Eating Less Expensively: Week 4 recap

It appears our $30-a-week grocery bills caught up with us. During the final week of my self-imposed challenge to eat balanced meals on the cheap, our total grocery store outlay was $62.26.

Considering the intitial goal was to stay below the weekly federal thrifty food plan budget of $103.20 for our family of three (plus a baby), it’s silly that I’m disappointed in that figure, isn’t it?

We needed to stock up on some pantry staples this week, including flour and canola oil, graham crackers and peanut butter. Our meals included several recipes from the USDA booklet I’ve oft mentioned: baked cod fillets with cheese, crispy baked potatoes (FYI, they take longer to bake than the recipe says), and beef-noodle casserole. I also made enchiladas using a less costly seasoning packet vs. the canned sauce my normal recipe calls for. My hubby made “bachelor food,” a staple from his (and his uncle’s) college days. (Combine chicken, a box or packet of chicken-flavored rice, cream of chicken or mushroom soup, plus water, and bake).

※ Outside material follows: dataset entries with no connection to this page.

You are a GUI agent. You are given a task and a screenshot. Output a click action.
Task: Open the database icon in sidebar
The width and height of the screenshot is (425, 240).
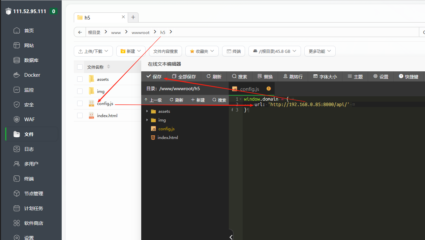click(17, 60)
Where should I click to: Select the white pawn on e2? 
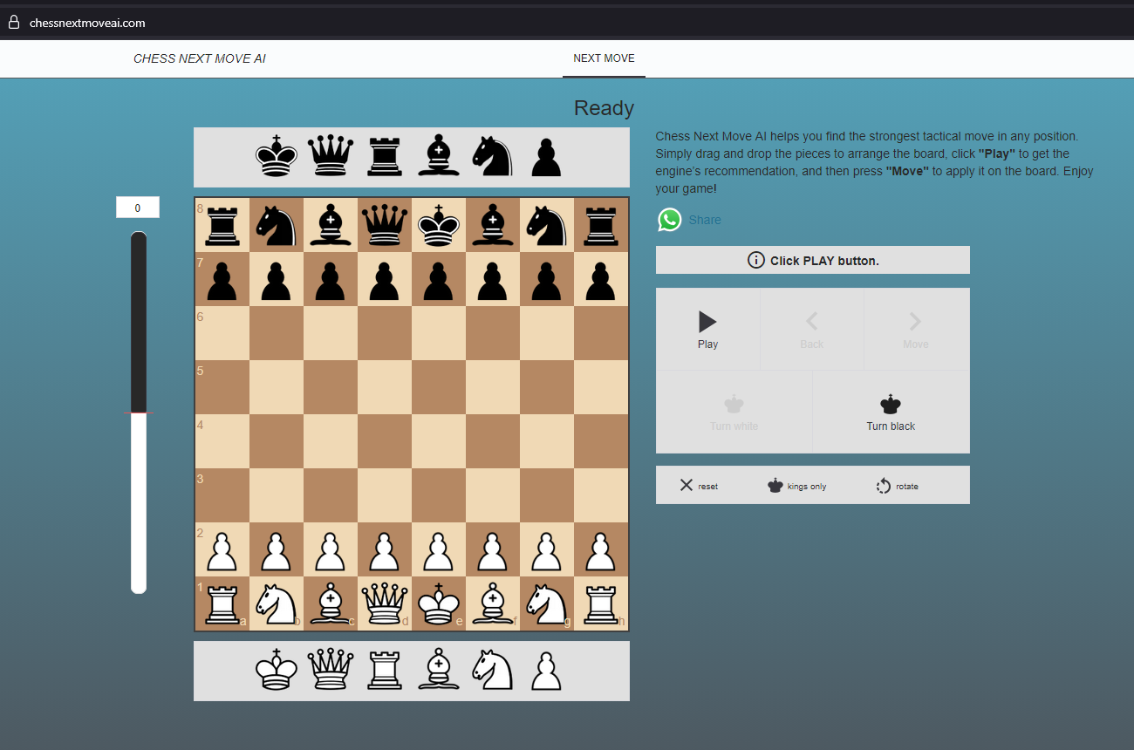click(x=439, y=549)
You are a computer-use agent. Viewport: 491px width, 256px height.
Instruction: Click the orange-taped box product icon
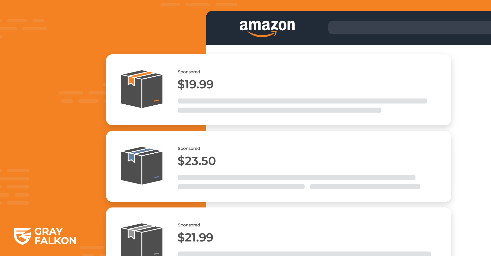pyautogui.click(x=142, y=89)
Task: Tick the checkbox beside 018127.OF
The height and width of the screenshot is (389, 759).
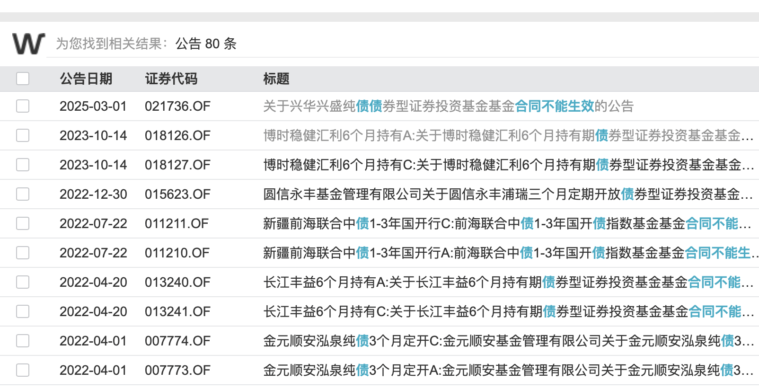Action: click(23, 165)
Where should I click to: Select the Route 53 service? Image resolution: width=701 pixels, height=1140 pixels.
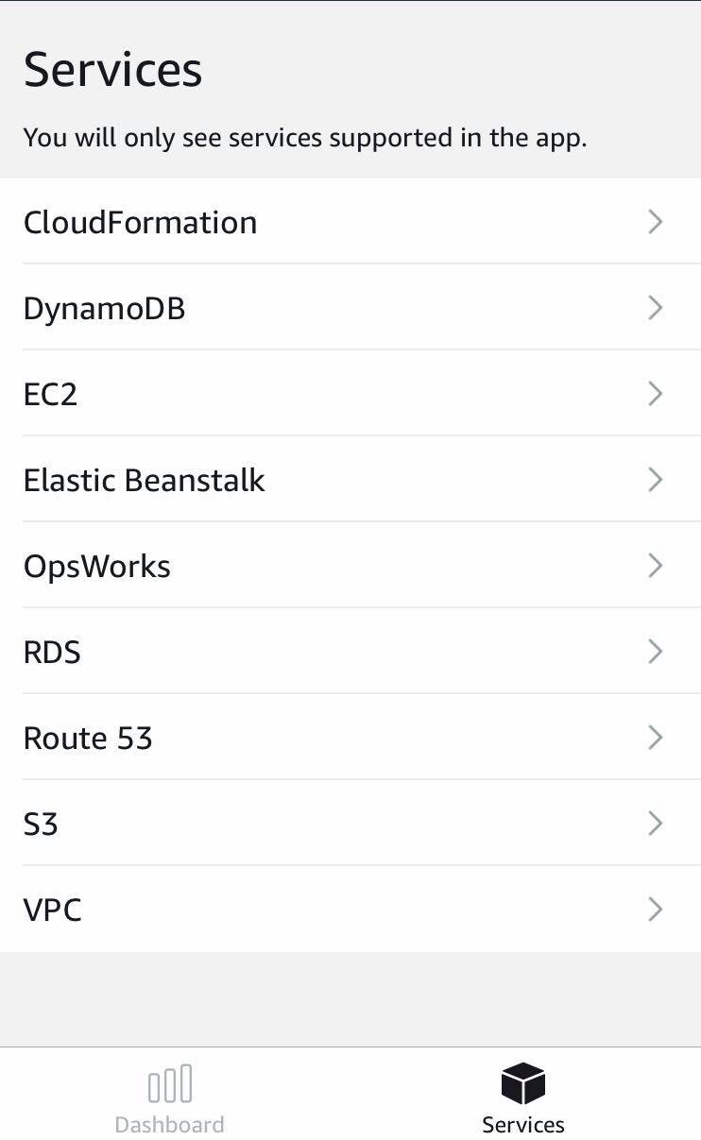coord(88,738)
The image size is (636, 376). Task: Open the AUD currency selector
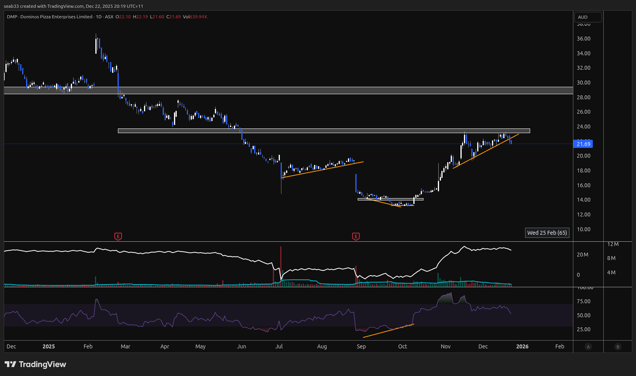click(588, 17)
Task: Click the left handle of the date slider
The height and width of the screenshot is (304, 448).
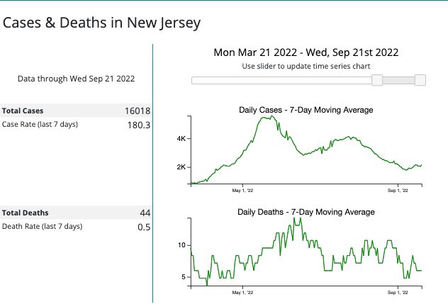Action: [378, 80]
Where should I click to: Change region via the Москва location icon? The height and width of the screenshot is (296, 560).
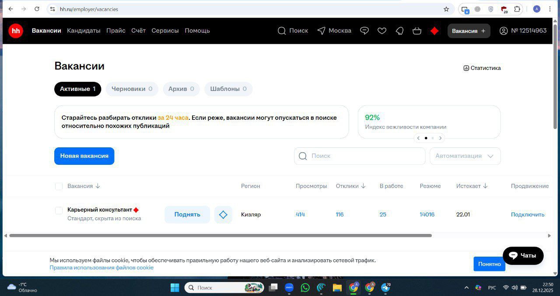[322, 31]
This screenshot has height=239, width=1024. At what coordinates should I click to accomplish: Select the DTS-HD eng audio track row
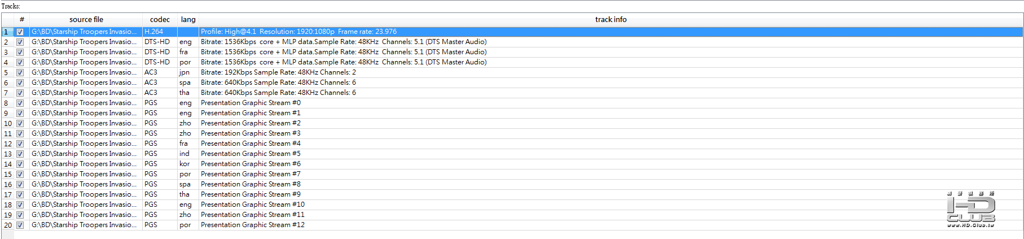[x=343, y=42]
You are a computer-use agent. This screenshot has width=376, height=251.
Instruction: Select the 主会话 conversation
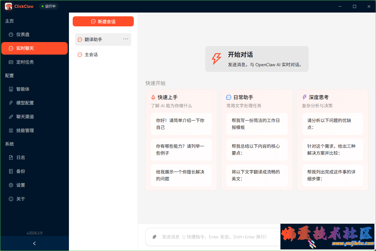pyautogui.click(x=91, y=55)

I’m planning to grocery shop tomorrow, as Eat Less Expensively April comes to an end. And oh boy, is my list a looooooong one. But I’m hopeful some good habits learned this month will stick. I’ve already planned out meals for the next week, focusing on what was in my cupboard and fridge. I’ll buy what I need for the coming week, plus just a few bargains. It’s nice to see my pantry looking a little sparse. I’d like to keep it pared down.

I’ll compile my thoughts on the challenge as a whole in my next Money-Savin’ Mama column. Look for it Friday in The Forum and on this blog.

Did any of you join me in this challenge, or were you inspired to take it on next month? What last tips do you super-savers have for me?